だから、サングラスをしたところで、元の良さは隠せていない。
「それで、トーマくんとはどこで出会ったの?」
イッキがニヤニヤしながら聞いてくる。
「何その馴れ初め聞いてくる女子みたいなセリフ。別に、元彼の大学よ」
「え、いきなり修羅場?」
「そんなわけないでしょ。振られて気落ちしてた私に、トーマくんがお水をくれたの」
「へえ」
「ね、仏みたいな人でしょう、トーマくん。普段はどうなのか知らないけど、あの時の私には仏のように見えたわ。別れた愚痴も聞いてくれたし」
「だから今回は明るいんだ」
「え?」
「いつも、別れた後は大体めちゃくちゃ落ち込んでるでしょう」
「そう、かな」
「いつも話聞かされてる僕が言うんだから間違いないよ。ケンにも聞いてみなよ、たぶん同じこと言うから」
「ケンちゃん?」
ケンちゃんにはもう恋人の話はしてないし。
「時々僕に聞いてくるんだよ、「最近リンはどうなんだ」って。最近の話してないんでしょう」
「そりゃあそうよ。小難しい話されるし、終いには「君は学習能力がないな」とか言うし。もう話すのやめちゃった」
「あれでも君のこと気にかけてるんだよ。幼馴染みなんだから」
「そんなに話聞きたいなら、あんな言い方しなきゃいいのに。……まあ、昔からだけど」
はあ、とため息をついて、紅茶を一口飲む。
「この間「私は何か間違ったことを言っただろうか」って心配してたよ」
「言ってることは間違ってないんだけど、対応が間違ってるのよね。傷口に塩塗ってくるタイプっていうか。ケンちゃんも誰か恋人とかできたら変わるのかなあ」
それはどうだろうね、と茶化すような口ぶりで言って、イッキもコーヒーを一口飲む。
「なんか、トーマくんの話してたはずなのに、いつの間にかケンちゃんの話になってたわね。そろそろ出ましょうか」
「うん」
会計に行くと、イッキが全額出そうとしたので、それを制して私が払う。
「もう彼女じゃないんだから、そういうのやめて」
「彼女じゃなくても、女の子に払わせたりしないよ」
「はあ、そういうところがモテるんでしょうね。今日は私に付き合ってもらってるんだから、これくらい払わせて」
私がそういうと、イッキは私の意思を尊重してくれた。
それからも2人で色々と見て回って、結局当たり障りのない、ちょっと高めのインスタントコーヒーを買った。

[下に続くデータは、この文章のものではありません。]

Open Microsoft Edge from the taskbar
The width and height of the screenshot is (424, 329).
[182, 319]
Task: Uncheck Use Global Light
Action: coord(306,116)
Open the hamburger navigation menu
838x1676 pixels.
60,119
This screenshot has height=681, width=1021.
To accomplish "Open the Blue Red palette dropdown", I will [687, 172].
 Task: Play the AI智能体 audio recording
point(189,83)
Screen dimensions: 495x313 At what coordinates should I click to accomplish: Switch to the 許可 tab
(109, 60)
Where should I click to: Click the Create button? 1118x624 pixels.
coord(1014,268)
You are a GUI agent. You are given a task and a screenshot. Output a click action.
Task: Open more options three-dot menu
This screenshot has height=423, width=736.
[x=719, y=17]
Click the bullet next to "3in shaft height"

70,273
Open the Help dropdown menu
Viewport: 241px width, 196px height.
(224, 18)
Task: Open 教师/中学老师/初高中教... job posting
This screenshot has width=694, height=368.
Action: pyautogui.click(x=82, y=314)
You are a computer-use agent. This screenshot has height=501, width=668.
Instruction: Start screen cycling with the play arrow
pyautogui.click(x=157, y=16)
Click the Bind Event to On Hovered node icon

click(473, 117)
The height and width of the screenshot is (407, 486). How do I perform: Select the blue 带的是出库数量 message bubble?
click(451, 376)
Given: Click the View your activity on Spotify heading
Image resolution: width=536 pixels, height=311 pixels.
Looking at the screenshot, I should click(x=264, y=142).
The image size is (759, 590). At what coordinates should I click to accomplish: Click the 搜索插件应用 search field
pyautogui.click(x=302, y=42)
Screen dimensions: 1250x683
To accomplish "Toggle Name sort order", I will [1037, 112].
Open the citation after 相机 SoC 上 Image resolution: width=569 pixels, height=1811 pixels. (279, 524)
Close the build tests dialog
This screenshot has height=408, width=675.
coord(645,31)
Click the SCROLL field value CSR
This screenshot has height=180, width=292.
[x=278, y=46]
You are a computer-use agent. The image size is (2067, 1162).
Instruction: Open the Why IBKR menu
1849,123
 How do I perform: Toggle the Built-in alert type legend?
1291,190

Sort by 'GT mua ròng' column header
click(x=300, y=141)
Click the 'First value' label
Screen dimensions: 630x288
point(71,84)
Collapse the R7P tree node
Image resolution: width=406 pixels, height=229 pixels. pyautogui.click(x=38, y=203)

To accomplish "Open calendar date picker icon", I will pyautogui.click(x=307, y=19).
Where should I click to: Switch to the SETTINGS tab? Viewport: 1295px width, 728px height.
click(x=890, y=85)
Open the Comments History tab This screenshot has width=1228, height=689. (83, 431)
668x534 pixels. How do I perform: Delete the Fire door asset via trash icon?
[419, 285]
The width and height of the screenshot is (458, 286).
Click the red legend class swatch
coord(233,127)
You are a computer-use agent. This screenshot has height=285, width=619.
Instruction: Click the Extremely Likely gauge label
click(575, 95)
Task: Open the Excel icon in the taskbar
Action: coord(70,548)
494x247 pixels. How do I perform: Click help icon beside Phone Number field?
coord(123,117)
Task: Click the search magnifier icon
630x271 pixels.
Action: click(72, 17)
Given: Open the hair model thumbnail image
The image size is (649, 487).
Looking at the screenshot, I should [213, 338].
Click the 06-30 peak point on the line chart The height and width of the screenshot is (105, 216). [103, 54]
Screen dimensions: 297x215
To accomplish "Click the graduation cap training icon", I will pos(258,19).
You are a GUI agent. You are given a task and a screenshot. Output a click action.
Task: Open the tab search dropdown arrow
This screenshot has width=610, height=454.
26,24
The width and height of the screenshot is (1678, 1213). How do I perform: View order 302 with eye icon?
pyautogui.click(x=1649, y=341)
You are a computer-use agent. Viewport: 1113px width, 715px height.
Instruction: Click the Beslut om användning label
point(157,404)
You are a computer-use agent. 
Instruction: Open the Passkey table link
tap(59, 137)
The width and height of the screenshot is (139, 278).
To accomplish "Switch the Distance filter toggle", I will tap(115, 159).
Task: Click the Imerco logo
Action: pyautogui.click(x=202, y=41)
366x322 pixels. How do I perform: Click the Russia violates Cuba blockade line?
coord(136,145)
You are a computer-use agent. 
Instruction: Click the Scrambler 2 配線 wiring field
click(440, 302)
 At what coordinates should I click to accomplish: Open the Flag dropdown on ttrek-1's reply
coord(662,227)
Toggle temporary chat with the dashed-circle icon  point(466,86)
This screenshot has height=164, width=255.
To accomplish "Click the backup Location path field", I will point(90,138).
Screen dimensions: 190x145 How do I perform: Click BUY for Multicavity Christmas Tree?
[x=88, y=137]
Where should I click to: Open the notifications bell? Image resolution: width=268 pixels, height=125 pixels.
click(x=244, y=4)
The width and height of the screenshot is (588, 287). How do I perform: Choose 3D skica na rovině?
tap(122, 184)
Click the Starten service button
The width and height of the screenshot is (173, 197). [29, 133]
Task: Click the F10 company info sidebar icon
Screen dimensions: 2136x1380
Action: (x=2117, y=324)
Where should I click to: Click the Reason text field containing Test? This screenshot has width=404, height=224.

「今日は本当にありがとう。結局当たり障りのないもの買っちゃったけど、一緒に探す人がいてくれて助かったわ」
「こちらこそ。久しぶりにゆっくり話せて楽しかった。それじゃあ、またね」
「送ってくれてありがとう」
去っていくイッキを手を振って見送り、私は家に入った。
「ただいま、母さん」
「あら、おかえりなさい。早かったのね」
「うん。ちょっと買い物に行っただけだから」
「そうなの?お友達と出かけるっていうから、てっきり母さん、リンちゃんはデートに行ったのかと思ってたわ」
「お友達って言ったでしょ。デートの時はデートって言うじゃない」
「それもそうね」
「それに、彼氏とはつい最近別れたし」
「あら!今度の方とは長かったのにねえ」
「……まあね」
「けど、今回はいつもより落ち込んでないみたいね?」
「えっ」
「いつも、そういう報告はもっと後にしてくるじゃない。何か他にいいことでもあったのかしら」
「ふふ、秘密」
イッキも、母さんも、ケンちゃんも、よく私のこと見てるなあ。
そう思いながら、私は夕ご飯を作り始めた。